Brief A —
From the records below, output everything from the line containing "The image size" down to the line containing "coord(610,542)", with both of those lines included. Leave the pictures out.
--- Start Selection ---
While Ratan Tata and Vijay Mallya have stolen the headlines with acquisitions in the British steel and whisky industry, a host of home-grown Indian businessmen are ploughing profitable furrows in the world’s fastest-growing economy after China.
As managing director of Mahindra & Mahindra, a $4.5 billion conglomerate that includes India’s largest tractor manufacturer, Anand Mahindra has been doing so almost literally. Every second tractor sold in India, where two thirds of the 1.1 billion population works in agriculture, bears the company’s logo. Now he wants that badge to be seen on British roads on an Indian-made sports utility vehicle (SUV) with ambitions to be a cheaper alternative to the Land Rover.
The Scorpio is commonplace in India, where an off-road vehicle can come in handy on the notoriously bad roads, even in the middle of cities. It has been well reviewed in general by an audience with rock-bottom expectations from Indian carmakers, who are not known for the very highest quality and safety standards. In the process, including some fine-tuning, it has set a bench-mark for a young industry.
Mahindra has gained undisputed dominance of the Indian SUV market, with a 70 per cent share. In the past five years, sales have jumped from 65,000 to 170,000. Its exports are small, accounting for just 5 per cent of sales, but Mr Mahindra plans to take the group’s SUVs, pickup trucks and Jeeps to more markets. His export target is 20 per cent of the company’s sales.
“We are not about to be General Motors, and who would want to be? The logic for being the largest is not so obvious any more,” he said. “A specialised business is sometimes much more desirable. Why can’t we be the next Land Rover of the world? We have a much better chance of building a recognisable global Indian brand by sticking to our knitting, which is off-road vehicles.”
Mr Mahndra has a vision that takes in the Australian and American markets, too. “We are certainly not selling a premium vehicle but one that’s great value for money,” he said. “A lot of people think cars have become too expensive and I think Indian engineering enables products to be sold with a large portion of what they expect in a modern car, but at a much lower price.”
From about $18,000 (£9,000) on the road in India, the Scorpio is pitched at the lower end of the American market, the world’s largest for SUVs. Yet Mr Mahindra thinks that he also has an edge in environmental efficiency. The company’s hybrid Scorpio, running on a diesel engine and electric power, will be marketed as a “guilt-free SUV”.
--- End Selection ---
Brief B —
Return everything in the Mahindra passage from "As managing director" down to "a young industry.", copied word for word.
--- Start Data rows ---
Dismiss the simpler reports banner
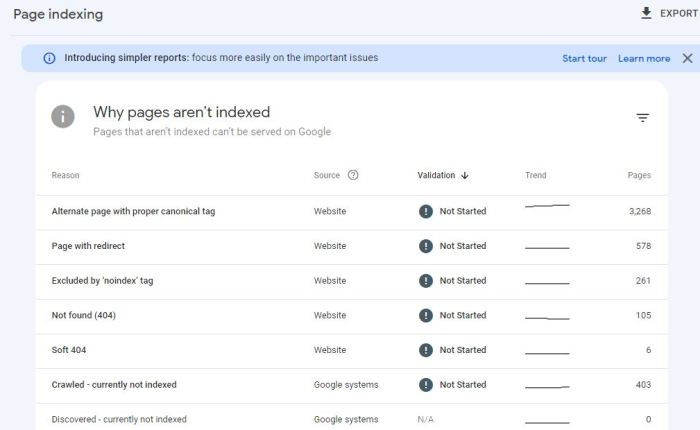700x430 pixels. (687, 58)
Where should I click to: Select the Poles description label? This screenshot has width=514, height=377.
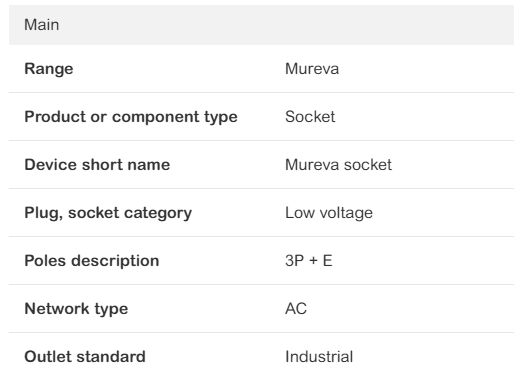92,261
--- End Data rows ---
--- Start Data rows ---
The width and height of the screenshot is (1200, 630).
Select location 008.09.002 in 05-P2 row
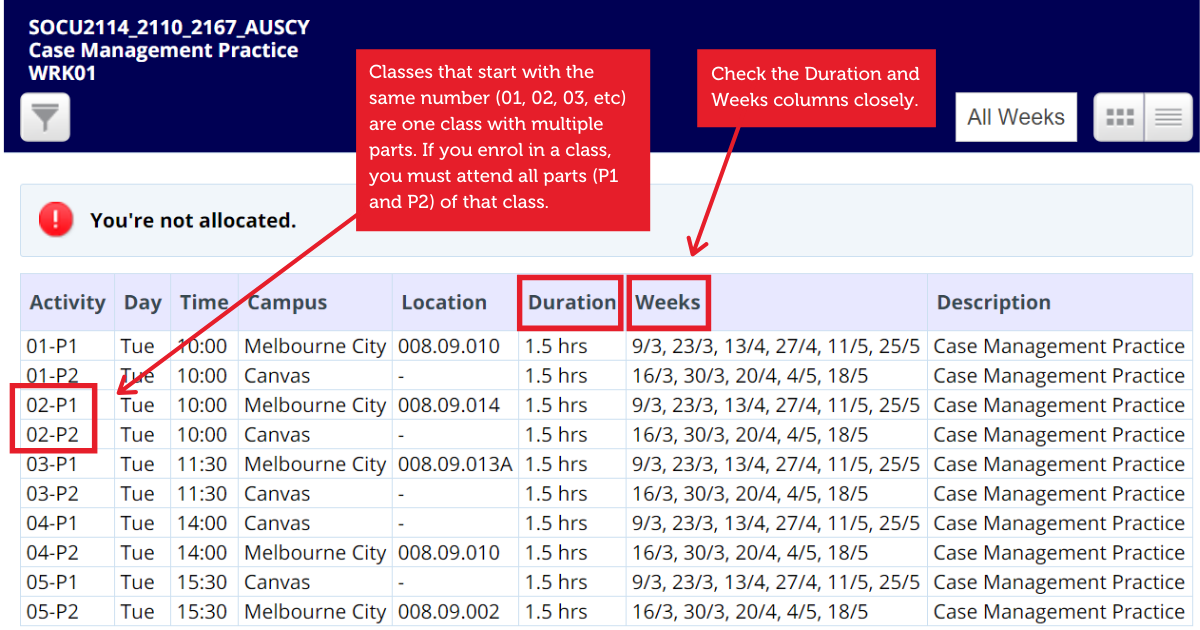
--- End Data rows ---
--- Start Data rows ---
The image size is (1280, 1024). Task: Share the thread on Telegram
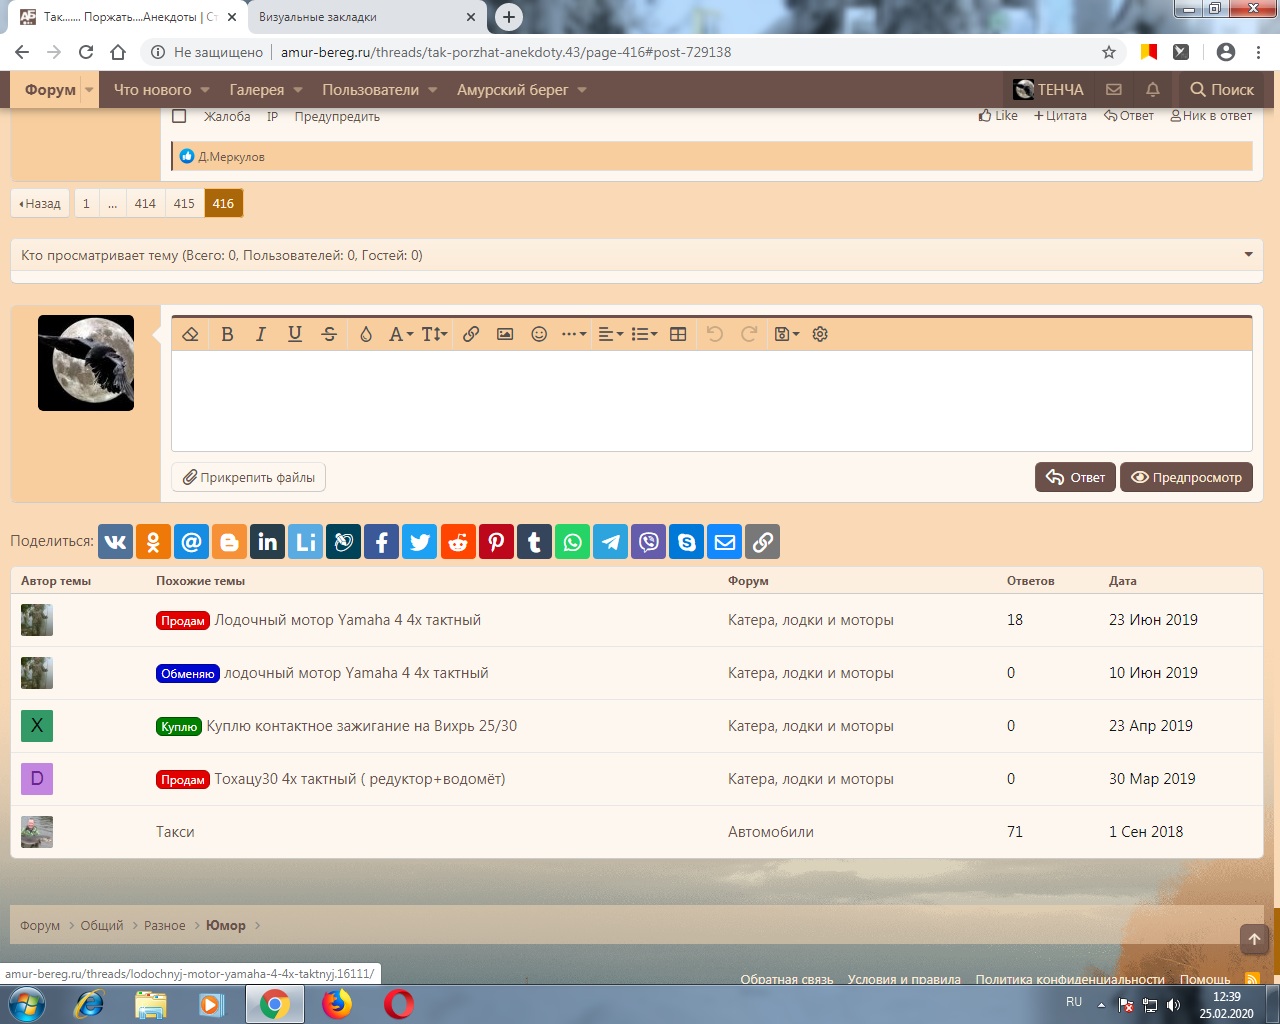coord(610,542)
--- End Data rows ---
Worked solution A —
The image size is (1280, 1024). Task: Share the thread on Telegram
coord(610,542)

Worked solution B —
As managing director of Mahindra & Mahindra, a $4.5 billion conglomerate that includes India’s largest tractor manufacturer, Anand Mahindra has been doing so almost literally. Every second tractor sold in India, where two thirds of the 1.1 billion population works in agriculture, bears the company’s logo. Now he wants that badge to be seen on British roads on an Indian-made sports utility vehicle (SUV) with ambitions to be a cheaper alternative to the Land Rover.
The Scorpio is commonplace in India, where an off-road vehicle can come in handy on the notoriously bad roads, even in the middle of cities. It has been well reviewed in general by an audience with rock-bottom expectations from Indian carmakers, who are not known for the very highest quality and safety standards. In the process, including some fine-tuning, it has set a bench-mark for a young industry.